Besides being a tenured WT professor and talented artist whose art has been shown nationally, Revett is an expert on Robert Smithson’s Amarillo Ramp—a world-famous work of land art that’s practically unknown by locals. Revett speaks about his career path, the unique Amarillo art scene, and his connection to the complicated legacy of Stanley Marsh. “Amarillo Ramp fascinates me, not just as a piece of land art, but also for how limited the local awareness of it is,” Jason says about this conversation. “People literally travel here from all over the world to see it.
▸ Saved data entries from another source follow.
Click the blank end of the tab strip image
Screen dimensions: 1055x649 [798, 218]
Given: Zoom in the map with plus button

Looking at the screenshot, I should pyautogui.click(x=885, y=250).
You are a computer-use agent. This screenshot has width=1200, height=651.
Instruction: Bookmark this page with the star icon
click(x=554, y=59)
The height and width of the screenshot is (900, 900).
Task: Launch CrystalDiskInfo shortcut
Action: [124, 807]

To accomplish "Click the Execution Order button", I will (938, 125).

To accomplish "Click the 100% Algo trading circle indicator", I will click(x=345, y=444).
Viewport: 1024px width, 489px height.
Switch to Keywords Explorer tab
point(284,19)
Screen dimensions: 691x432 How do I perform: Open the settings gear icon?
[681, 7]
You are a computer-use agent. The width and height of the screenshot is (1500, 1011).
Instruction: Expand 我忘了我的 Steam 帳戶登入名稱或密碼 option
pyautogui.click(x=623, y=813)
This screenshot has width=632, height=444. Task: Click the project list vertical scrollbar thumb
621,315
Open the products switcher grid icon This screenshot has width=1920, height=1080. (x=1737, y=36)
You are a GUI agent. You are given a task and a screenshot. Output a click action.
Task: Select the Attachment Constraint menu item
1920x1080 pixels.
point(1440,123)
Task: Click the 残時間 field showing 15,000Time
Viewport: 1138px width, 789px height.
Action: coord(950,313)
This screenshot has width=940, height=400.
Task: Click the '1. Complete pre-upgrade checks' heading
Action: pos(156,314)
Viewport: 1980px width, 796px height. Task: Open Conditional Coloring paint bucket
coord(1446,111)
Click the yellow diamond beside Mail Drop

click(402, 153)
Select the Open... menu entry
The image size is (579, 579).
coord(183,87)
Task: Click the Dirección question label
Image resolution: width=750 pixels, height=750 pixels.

But this was probably the first time most of my listeners had heard about it.”

Aloni Ndihokubwayo

April 5, 2021

Ndihokubwayo arrived in Texas after having grown up in a series of refugee camps in Tanzania. In this episode, he shares about his Burundi family and the culture shock they experienced upon coming to the United States. He tells Jason about how the “melting pot” of Palo Duro High School propelled him to pursue big dreams today, including the launch of his own clothing business, F8TH Industry. “A few months ago, the Amarillo High basketball team was playing a big rivalry game at Palo Duro. I remember looking across into the stands, and it felt like half the Palo Duro students were already wearing Aloni’s gear. That’s when I knew he was creating something really special,” Jason says.

Melanie Eggleston

April 12, 2021

When the pandemic shut down her massage therapy practice, Eggleston took advantage of the opportunity to educate herself on a unique new career path. Today, she serves as a death doula, a caregiving role in which she supports individuals who are facing terminal illnesses. “As Melanie describes it, the role of death doula isn’t bound to any one thing,” Jason says. “One week she can be helping a client tie up details with a funeral home or an estate attorney. The next week she might just provide emotional support and listen to her client tell stories from the past. It’s a fascinating, life-affirming career and that made this one of my favorite episodes of the year so far.”

Michael Haning

April 19, 2021

A serial entrepreneur, Haning launched multiple businesses in Lubbock before putting down roots in Amarillo as the president of Diversified Industrial Service Company (DISCO), a machine shop and fabrication company. He’s also the founder of Acton Academy, a “learner-driven” education model that takes a very different approach to traditional public schooling. “Michael is a fascinating guy, and I love how he is applying his entrepreneurial bent to industrial business and the hands-on trades, and then also to education,” Jason says. “Plus, I also think local listeners will appreciate how he contrasts Lubbock to Amarillo.”